To get fast history lookup, just grab the original ID:
> db.docs_hist.ensureIndex( { orig_id : 1, ts : 1 })
> db.docs_hist.find( { orig_id : 1 } ).sort( { ts : -1 } )
Both strategies can be enhanced by only displaying diffs
You could hybridize by adding a link from history collection to original collection
Whats the best way of saving a document with revisions in a key value store?
It's hard to say there is a "best way". There are obviously some trade-offs being made here.
Embedding:
atomic changes on a single doc
can result in large documents, may break the reasonable size limits
probably have to enhance code to avoid returning full hist when not necessary
Separate collection:
easier to write queries
not atomic, needs two operations (do you have transactions?)
more storage space (extra indexes on original docs)
I'd keep a hierarchy of the real data under each document with the revision data attached, for instance:
{
[
{
"timestamp" : "2011040711350621",
"data" : { ... the real data here .... }
},
{
"timestamp" : "2011040711350716",
"data" : { ... the real data here .... }
}
]
}
Then use the push operation to add new versions and periodically remove the old versions. You can use the last (or first) filter to only get the latest copy at any given time.
I think there are multiple approaches and this question is old but I'll give my two cents as I was working on this earlier this year. I have been using MongoDB.
In my case, I had a User account that then had Profiles on different social networks. We wanted to track changes to social network profiles and wanted revisions of them so we created two structures to test out. Both methods had a User object that pointed to foreign objects. We did not want to embed objects from the get-go.
A User looked something like:
User {
"tags" : [Tags]
"notes" : "Notes"
"facebook_profile" : <combo_foreign_key>
"linkedin_profile" : <same as above>
}
and then, for the combo_foreign_key we used this pattern (Using Ruby interpolation syntax for simplicity)
combo_foreign_key = "#{User.key}__#{new_profile.last_updated_at}"
facebook_profiles {
combo_foreign_key: facebook_profile
... and you keep adding your foreign objects in this pattern
}
This gave us O(1) lookup of the latest FacebookProfile of a User but required us to keep the latest FK stored in the User object. If we wanted all of the FacebookProfiles we would then ask for all keys in the facebook_profiles collection with the prefix of "#{User.key}__" and this was O(N)...
The second strategy we tried was storing an array of those FacebookProfile keys on the User object so the structure of the User object changed from
"facebook_profile" : <combo_foreign_key>
to
"facebook_profile" : [<combo_foreign_key>]
Here we'd just append on the new combo_key when we added a new profile variation.

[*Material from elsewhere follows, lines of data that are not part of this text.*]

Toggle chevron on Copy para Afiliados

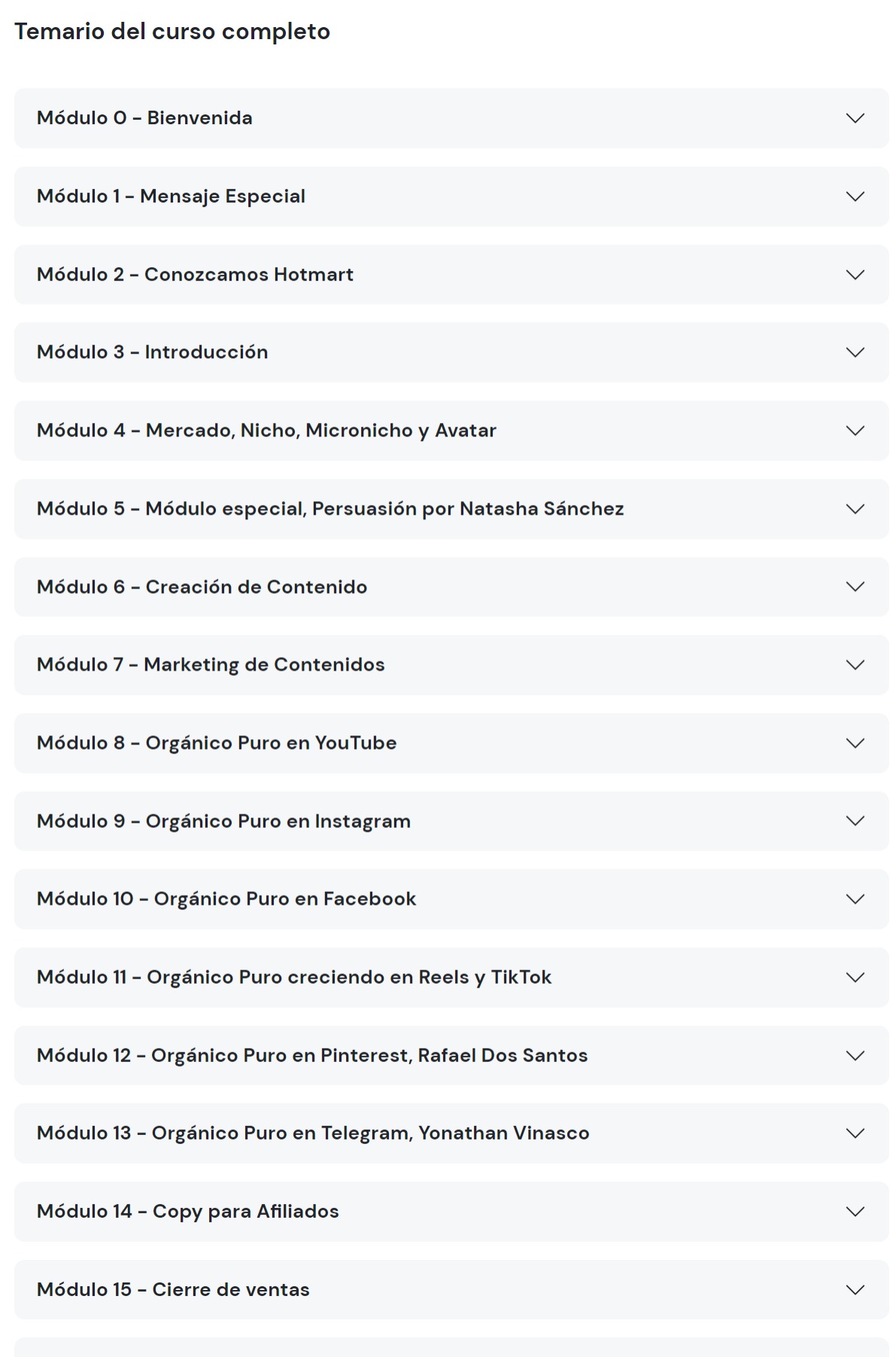855,1212
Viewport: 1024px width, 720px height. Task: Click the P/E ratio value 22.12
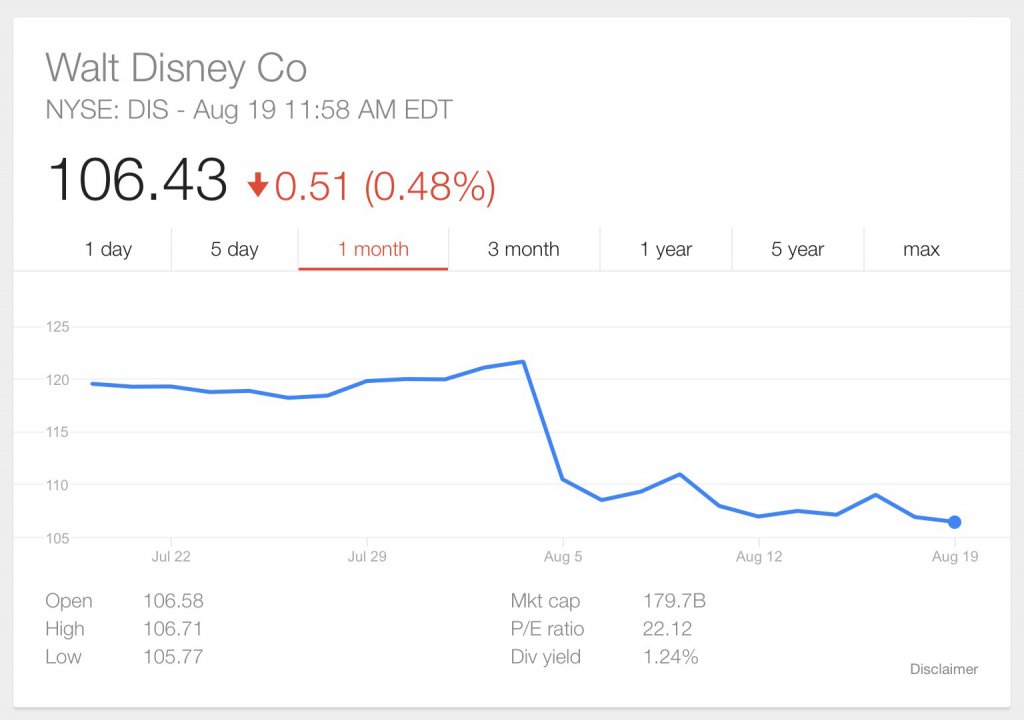666,629
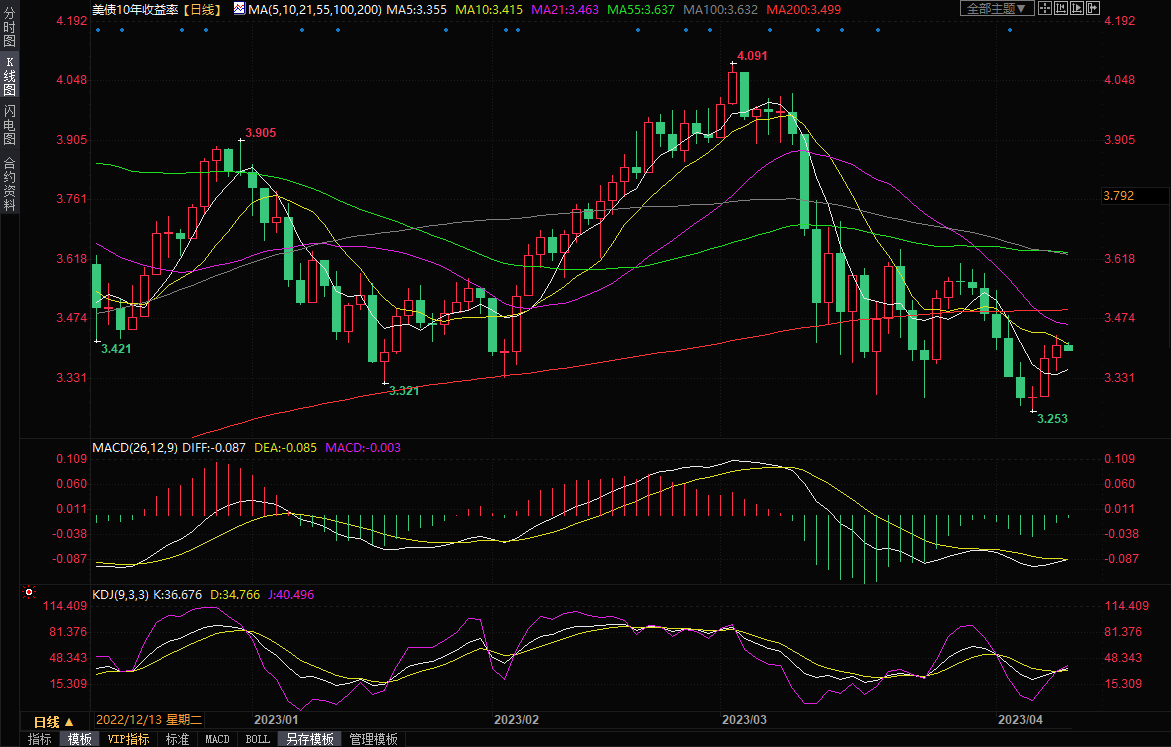Click 另存模板 to save template
Viewport: 1171px width, 747px height.
coord(309,739)
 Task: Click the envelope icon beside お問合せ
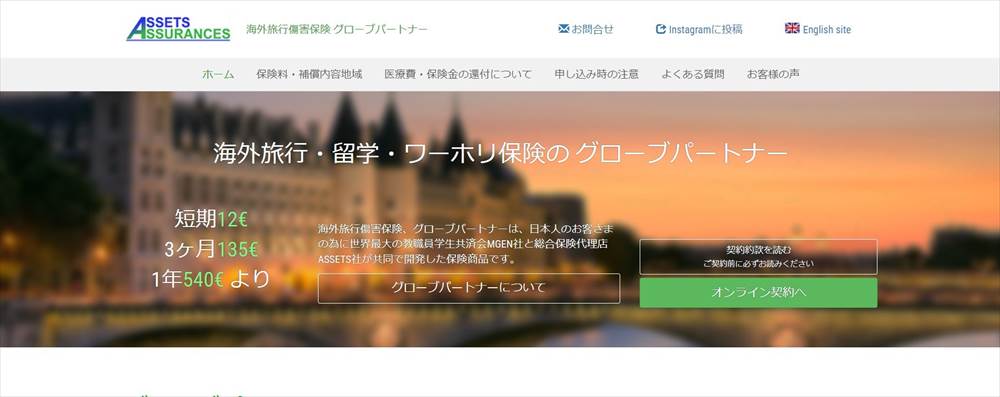coord(563,29)
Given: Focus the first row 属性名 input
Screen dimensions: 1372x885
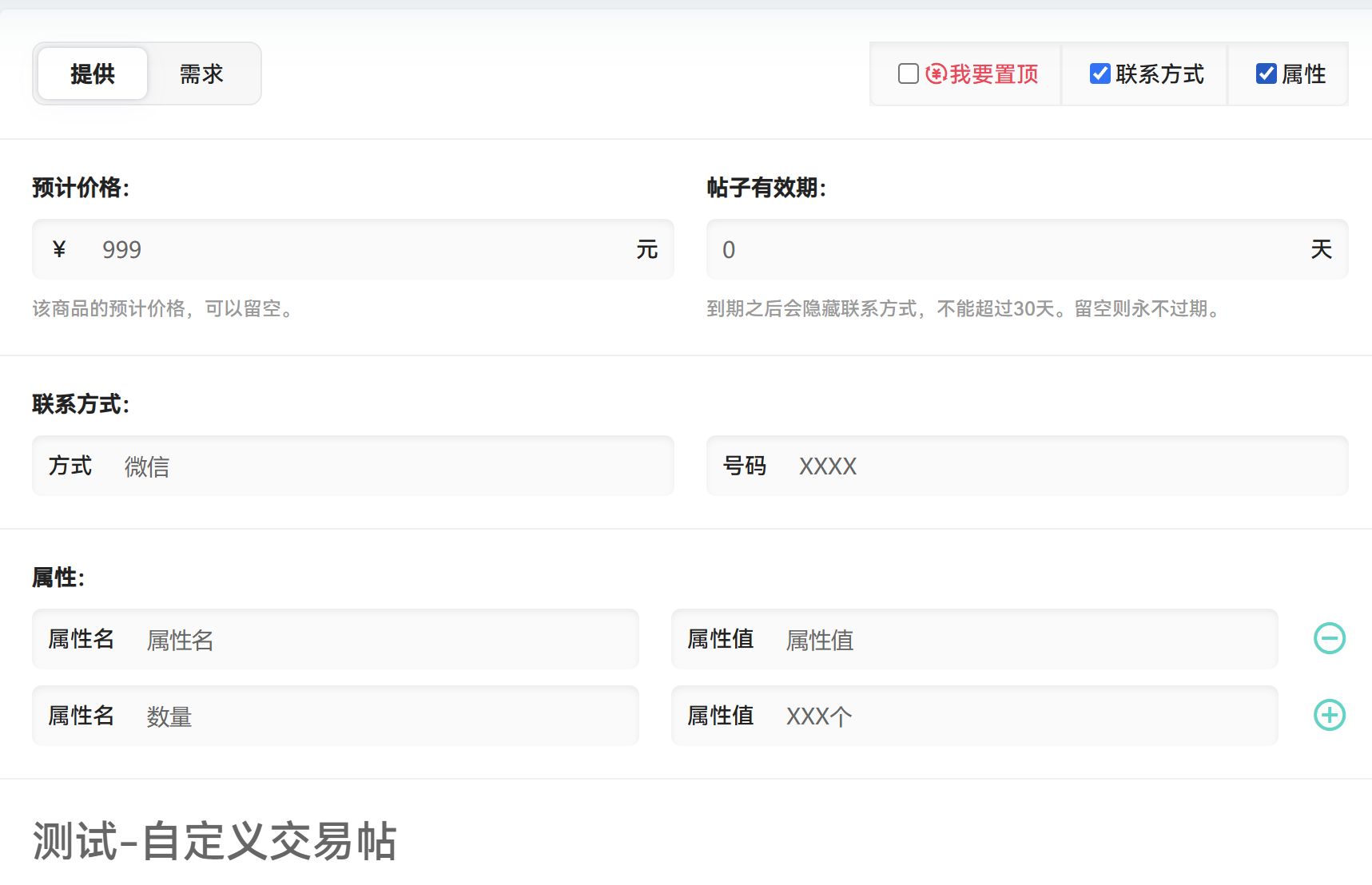Looking at the screenshot, I should tap(384, 640).
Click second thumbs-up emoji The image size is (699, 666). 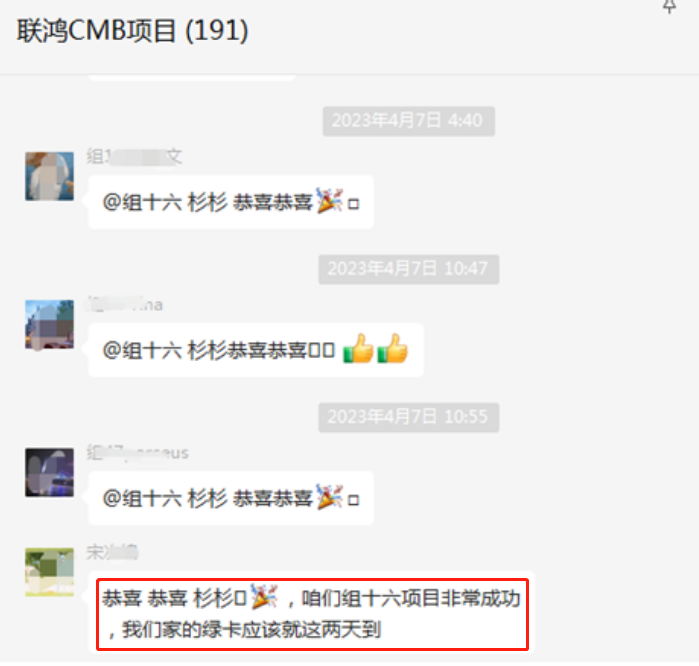[x=392, y=349]
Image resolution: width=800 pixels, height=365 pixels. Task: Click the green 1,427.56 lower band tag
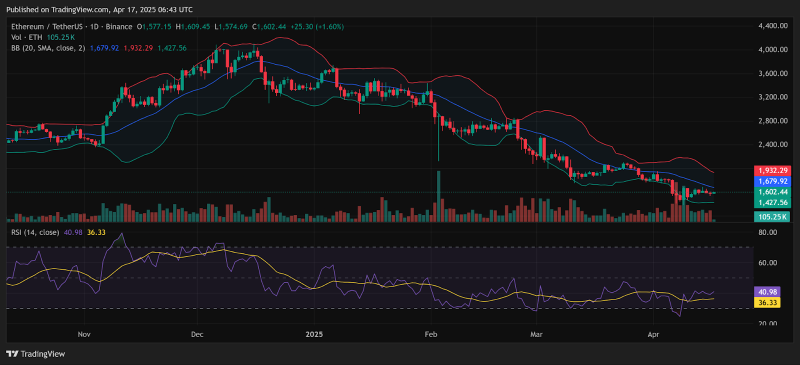point(771,203)

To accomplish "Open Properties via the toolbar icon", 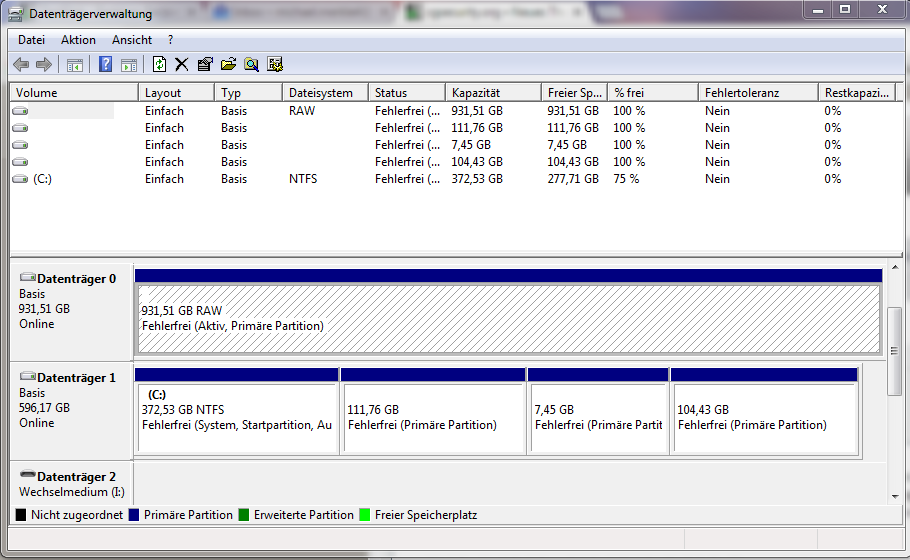I will click(205, 65).
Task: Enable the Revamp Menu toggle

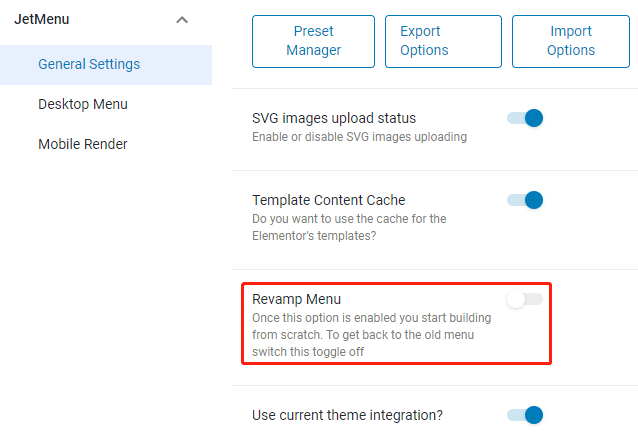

Then we'd just do a quick sort of the "facebook_profile" attribute and index on the largest one to get our latest profile copy. This method had to sort M strings and then index the FacebookProfile based on the largest item in that sorted list. A little slower for grabbing the latest copy but it gave us the advantage knowing every version of a Users FacebookProfile in one swoop and we did not have to worry about ensuring that foreign_key was really the latest profile object.
At first our revision counts were pretty small and they both worked pretty well. I think I prefer the first one over the second now.
Would love input from others on ways they went about solving this issue. The GIT idea suggested in another answer actually sounds really neat to me and for our use case would work quite well... Cool.